In its written submissions, the government asserted its claims for damages for delay and deficient work and for the payment of provincial sales tax. Capitol, in its responding submissions, blamed the delays on its supplier, and alleged that the government’s refusal to negotiate a time extension amounted to a breach of an implied term of the contract, resulting in a release of any obligation to pay liquidated damages.
Upon consideration of the argument made by Capitol, the government filed an objection to the arbitrator’s jurisdiction to determine the matter. Capitol had initially stipulated in the Agreement that the liquidated damages provisions in the construction contract were valid and should be used to determine the government’s damages. However, according to the government, Capitol, in its submission to the arbitrator, repudiated the Agreement by arguing that the liquidated damages provisions were not applicable. The government then argued that it was accepting Capitol’s alleged repudiation, and that accordingly the Agreement was terminated and the arbitrator no longer had jurisdiction to conduct the arbitration.

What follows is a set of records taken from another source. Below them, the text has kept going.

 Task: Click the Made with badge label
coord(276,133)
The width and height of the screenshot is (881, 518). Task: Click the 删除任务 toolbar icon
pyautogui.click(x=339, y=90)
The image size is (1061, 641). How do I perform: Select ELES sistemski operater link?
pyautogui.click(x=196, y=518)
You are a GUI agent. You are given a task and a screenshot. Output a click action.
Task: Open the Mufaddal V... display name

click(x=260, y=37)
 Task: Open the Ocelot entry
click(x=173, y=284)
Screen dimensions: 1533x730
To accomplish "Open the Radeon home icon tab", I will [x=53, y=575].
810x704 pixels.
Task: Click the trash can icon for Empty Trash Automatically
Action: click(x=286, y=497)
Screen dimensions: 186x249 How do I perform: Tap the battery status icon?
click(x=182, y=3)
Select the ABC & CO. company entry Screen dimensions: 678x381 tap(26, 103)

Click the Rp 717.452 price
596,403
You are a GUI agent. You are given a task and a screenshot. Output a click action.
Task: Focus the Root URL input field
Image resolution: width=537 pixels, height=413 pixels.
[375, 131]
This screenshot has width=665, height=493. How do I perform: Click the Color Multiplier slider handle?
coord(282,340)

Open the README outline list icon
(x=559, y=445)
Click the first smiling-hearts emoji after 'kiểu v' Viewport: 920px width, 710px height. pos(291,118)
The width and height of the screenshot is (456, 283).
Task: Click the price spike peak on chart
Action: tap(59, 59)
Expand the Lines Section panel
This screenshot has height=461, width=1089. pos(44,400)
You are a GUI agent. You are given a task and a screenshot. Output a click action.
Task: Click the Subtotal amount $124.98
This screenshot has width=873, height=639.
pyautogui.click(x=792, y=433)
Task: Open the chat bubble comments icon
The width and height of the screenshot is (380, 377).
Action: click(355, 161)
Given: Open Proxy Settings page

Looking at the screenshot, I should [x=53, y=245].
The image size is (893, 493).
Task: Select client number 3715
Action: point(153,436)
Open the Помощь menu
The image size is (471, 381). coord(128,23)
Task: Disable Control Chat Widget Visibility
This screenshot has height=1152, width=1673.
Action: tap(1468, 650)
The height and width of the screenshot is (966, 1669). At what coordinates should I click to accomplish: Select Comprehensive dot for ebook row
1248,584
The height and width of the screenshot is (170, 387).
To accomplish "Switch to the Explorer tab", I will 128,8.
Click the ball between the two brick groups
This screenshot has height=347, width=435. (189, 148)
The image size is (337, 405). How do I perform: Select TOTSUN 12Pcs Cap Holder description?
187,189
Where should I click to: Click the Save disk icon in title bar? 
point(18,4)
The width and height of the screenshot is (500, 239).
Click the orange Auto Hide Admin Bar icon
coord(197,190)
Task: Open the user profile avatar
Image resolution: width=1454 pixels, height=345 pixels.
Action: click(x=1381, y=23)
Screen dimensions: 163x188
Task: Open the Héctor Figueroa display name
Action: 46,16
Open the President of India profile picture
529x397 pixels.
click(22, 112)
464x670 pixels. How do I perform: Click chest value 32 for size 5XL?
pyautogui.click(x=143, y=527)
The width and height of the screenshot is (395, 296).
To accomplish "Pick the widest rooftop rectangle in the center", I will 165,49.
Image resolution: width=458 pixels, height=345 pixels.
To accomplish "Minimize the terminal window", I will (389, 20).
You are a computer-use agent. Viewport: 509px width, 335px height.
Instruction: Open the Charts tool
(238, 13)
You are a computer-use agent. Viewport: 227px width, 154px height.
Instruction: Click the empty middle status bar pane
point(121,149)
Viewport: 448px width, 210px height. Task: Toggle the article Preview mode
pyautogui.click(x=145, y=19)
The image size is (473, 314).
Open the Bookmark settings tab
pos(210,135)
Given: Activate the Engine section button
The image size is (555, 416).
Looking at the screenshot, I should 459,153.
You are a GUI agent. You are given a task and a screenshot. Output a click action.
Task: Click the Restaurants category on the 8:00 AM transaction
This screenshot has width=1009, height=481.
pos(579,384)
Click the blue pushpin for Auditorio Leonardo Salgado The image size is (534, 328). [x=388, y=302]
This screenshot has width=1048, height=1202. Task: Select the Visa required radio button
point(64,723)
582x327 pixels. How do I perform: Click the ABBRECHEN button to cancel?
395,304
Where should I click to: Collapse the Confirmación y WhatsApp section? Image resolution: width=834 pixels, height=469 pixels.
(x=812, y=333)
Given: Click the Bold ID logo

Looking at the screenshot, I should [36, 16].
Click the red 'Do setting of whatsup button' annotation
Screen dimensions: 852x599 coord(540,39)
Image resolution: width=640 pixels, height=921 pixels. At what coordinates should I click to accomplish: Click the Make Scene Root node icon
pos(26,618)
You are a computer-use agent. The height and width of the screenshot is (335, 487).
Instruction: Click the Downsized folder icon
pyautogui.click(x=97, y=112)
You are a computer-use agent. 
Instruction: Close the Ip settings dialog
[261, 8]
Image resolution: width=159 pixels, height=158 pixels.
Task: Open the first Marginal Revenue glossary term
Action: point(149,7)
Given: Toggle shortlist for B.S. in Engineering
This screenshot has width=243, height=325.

The arbitrator, though, deferred his decision on the jurisdiction issue, stating that it was “too complex to be dealt with on a preliminary basis, particularly when it may require a review of evidence”, and directed the parties to proceed with the mediation, stating that the government’s motion “should be adjourned and dealt with at the Arbitration if the matter is not settled by Mediation”.
The parties then proceeded with the mediation, which did not lead to a settlement, whereupon the government renewed its motion to challenge the arbitrator’s jurisdiction to proceed further. On the motion, the arbitrator ordered that, despite the fact that his jurisdiction, qua arbitrator, was being challenged, the parties should nevertheless proceed through the stages of production and discovery, that a date be scheduled for the arbitration hearing, and that the jurisdiction issue would not be decided until immediately prior to the commencement of the hearing.
No doubt this order did not sit well with either of the parties. Production and discovery are typically the most time consuming and expensive components of most litigation or arbitration proceedings. Imagine the frustration of the parties if they were obliged to participate in the onerous and costly process ordered by the arbitrator, only to find out, at the opening of the hearing, that his decision regarding jurisdiction might have rendered the output of time and expense unnecessary.
To no one’s surprise, the arbitrator’s ruling was the subject of an appeal by the government to the Court of Queen’s Bench for Saskatchewan.
On the appeal, Mr. Justice Kalmakoff stated that “once the parties have entered into an arbitration agreement, the arbitrator has full authority to determine the matters in dispute, in the fashion set out in the agreement, and that the courts should intervene only in limited circumstances, as set out in the [Arbitration] Act”. The judge also observed that, “(w)here a party raises an objection to the jurisdiction of the arbitrator, . . . the Act sets out the arbitrator’s authority to rule on the objection, and also makes provision for review of such a ruling by the court”.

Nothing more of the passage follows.